- _Activity_:
Reproduce exactly the run of lines that begins with the one containing "Viewport: 1175px width, 486px height." and ends with the last line of the records, omitting pictures.

- _Material supplied_:
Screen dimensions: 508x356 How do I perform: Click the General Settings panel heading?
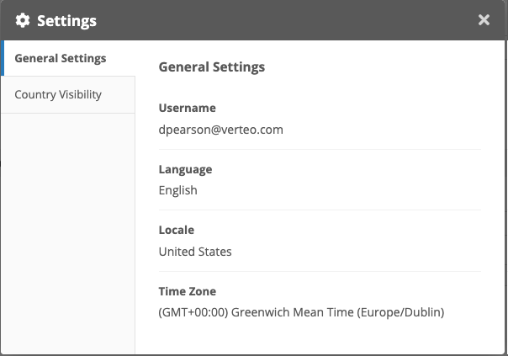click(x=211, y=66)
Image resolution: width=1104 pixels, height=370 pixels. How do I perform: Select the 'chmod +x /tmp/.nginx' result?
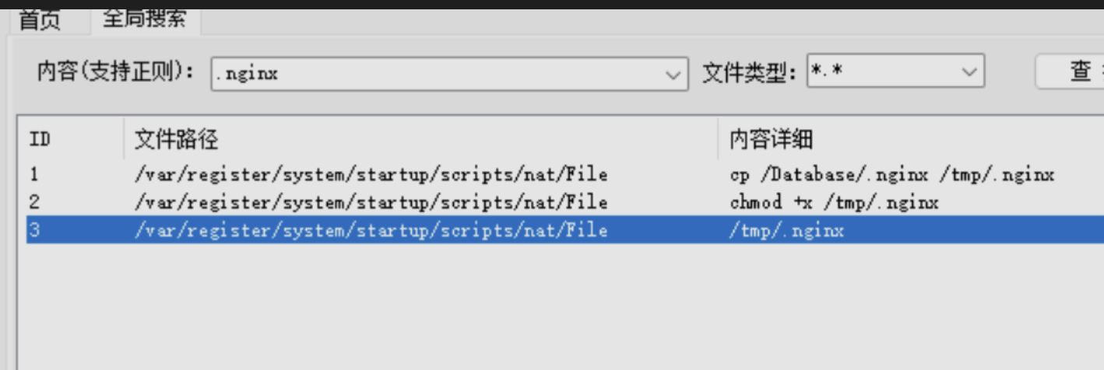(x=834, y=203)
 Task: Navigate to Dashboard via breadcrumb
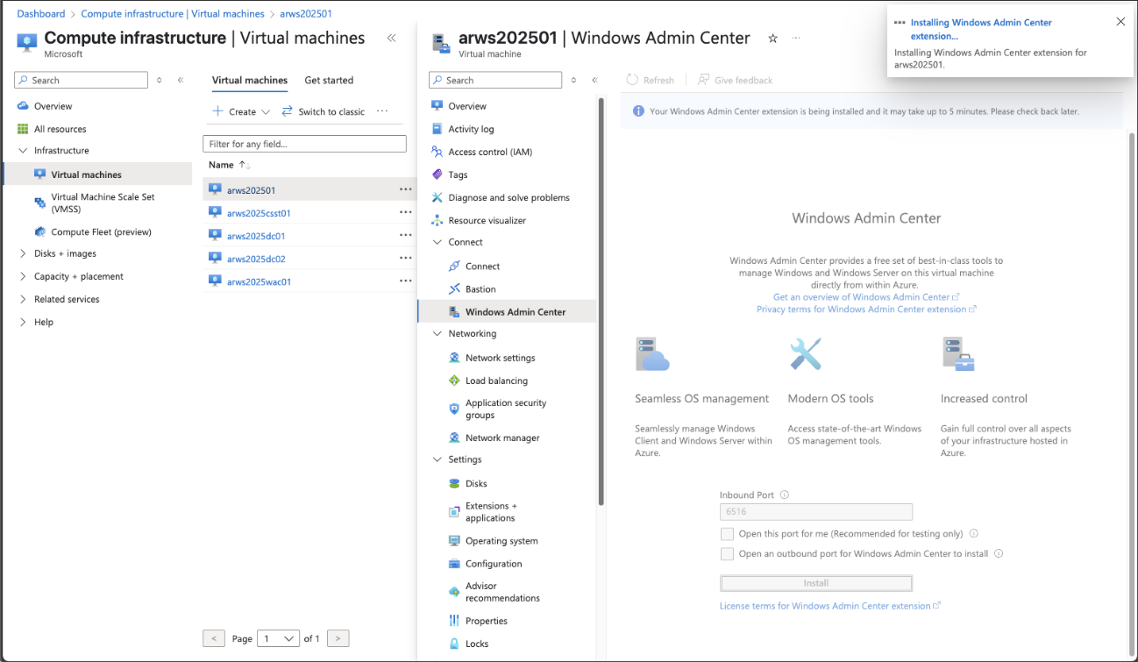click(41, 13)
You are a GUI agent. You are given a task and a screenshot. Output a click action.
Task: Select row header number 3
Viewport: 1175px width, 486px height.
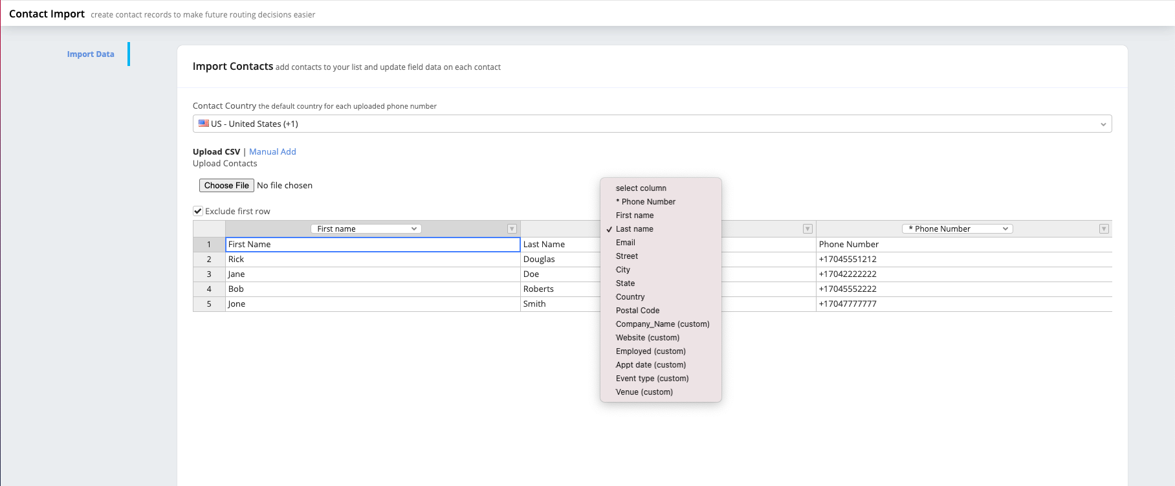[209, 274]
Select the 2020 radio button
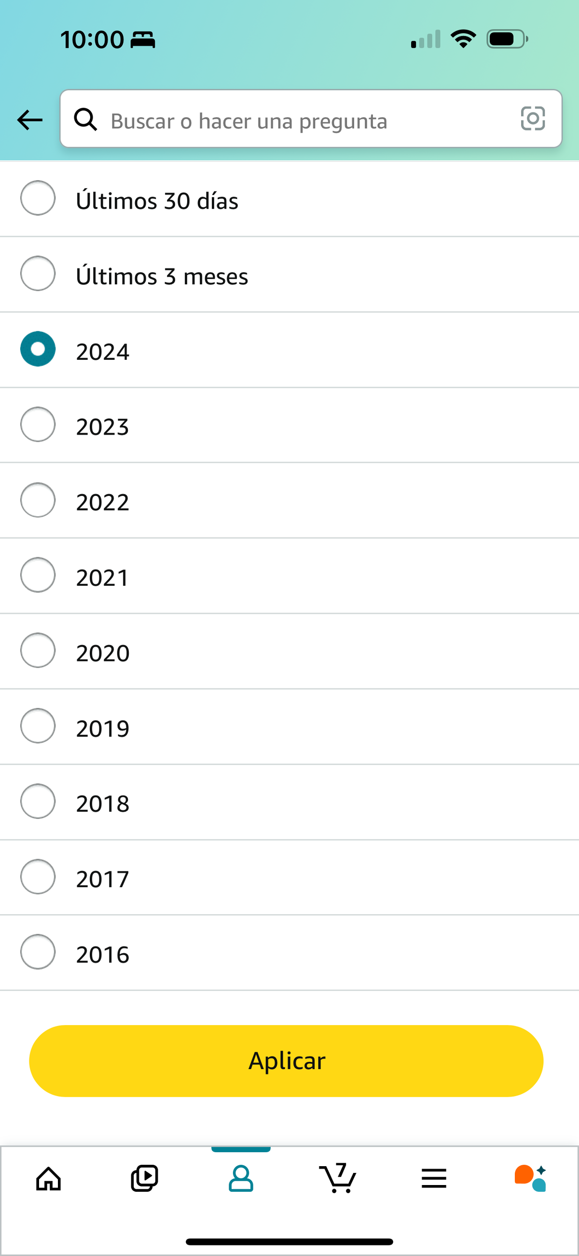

- _Response area_:
Viewport: 1175px width, 486px height.
[209, 274]
Select the 2020 radio button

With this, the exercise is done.